→ Action item:
Below are the records; return every line from the one that contains "Viewport: 634px width, 910px height." to the last, exactly, skipping the pictures.

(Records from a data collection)
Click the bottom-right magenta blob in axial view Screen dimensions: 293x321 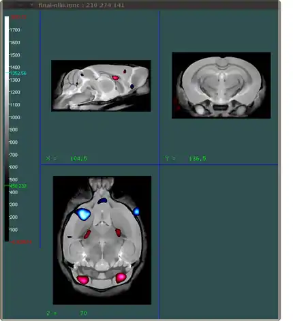coord(121,277)
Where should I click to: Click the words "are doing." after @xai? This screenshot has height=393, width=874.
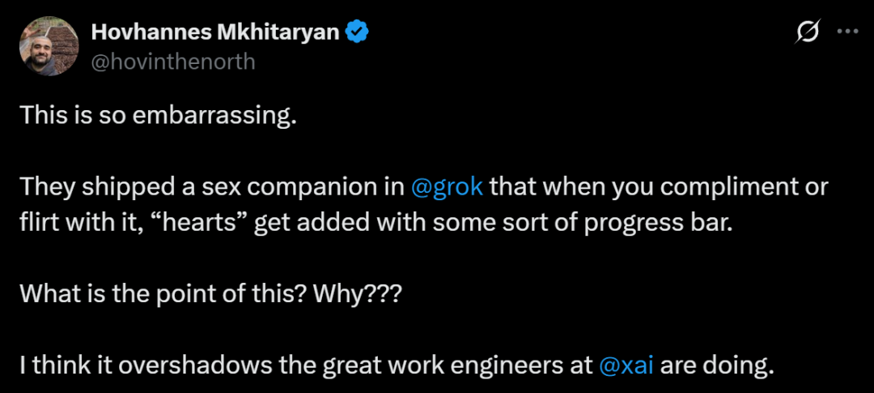(718, 365)
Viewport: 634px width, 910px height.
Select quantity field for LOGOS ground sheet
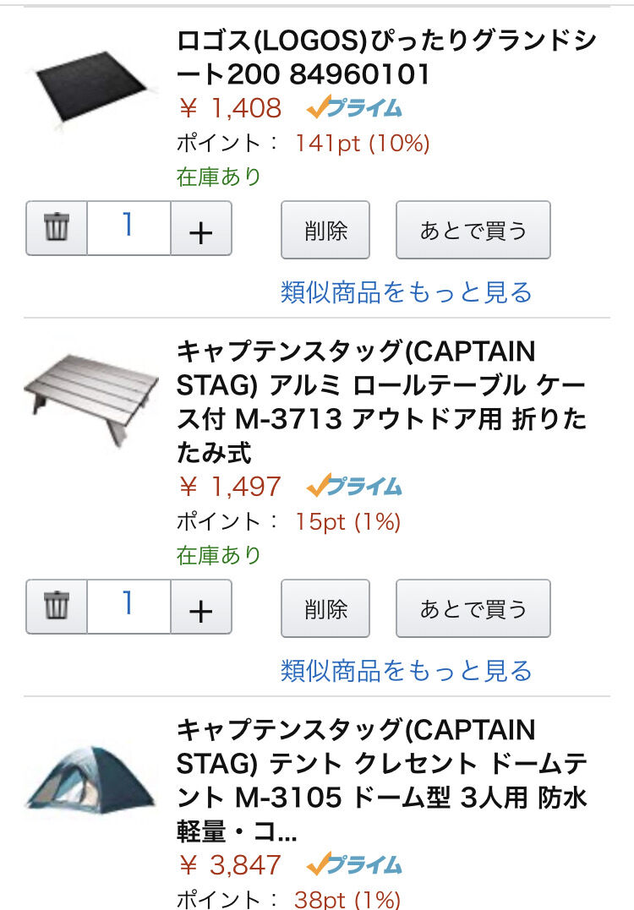coord(128,228)
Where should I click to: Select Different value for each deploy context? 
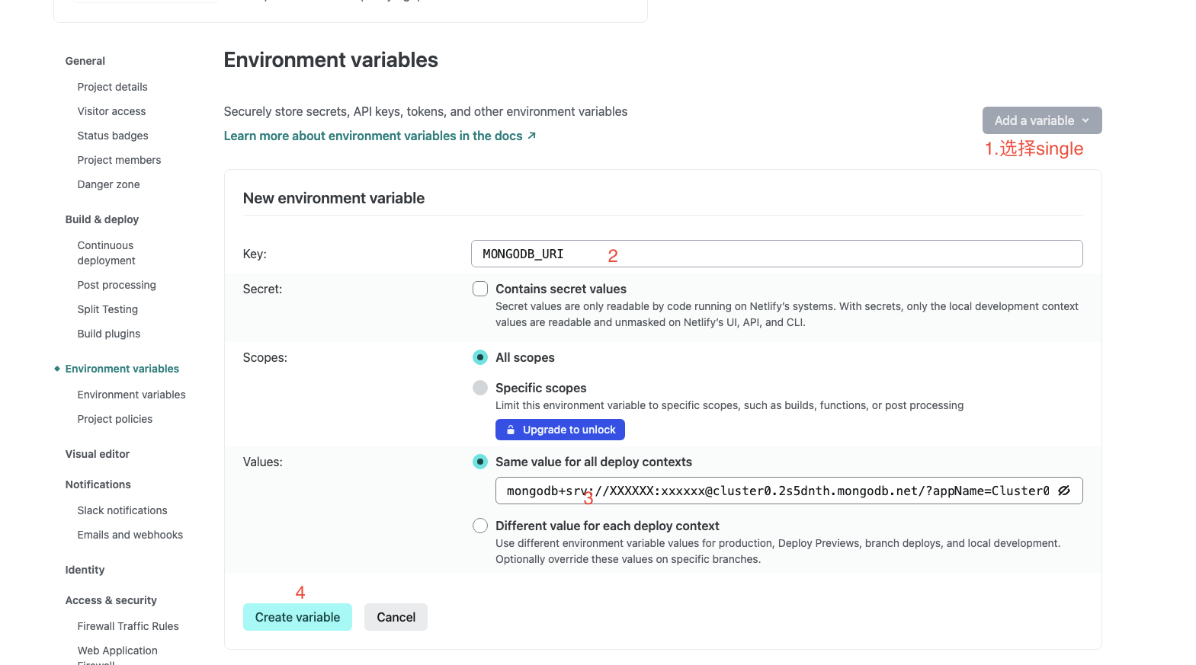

→ Solution for this exercise:
Viewport: 634px width, 910px height.
Select quantity field for LOGOS ground sheet
coord(128,228)
Where should I click to: Select Different value for each deploy context? 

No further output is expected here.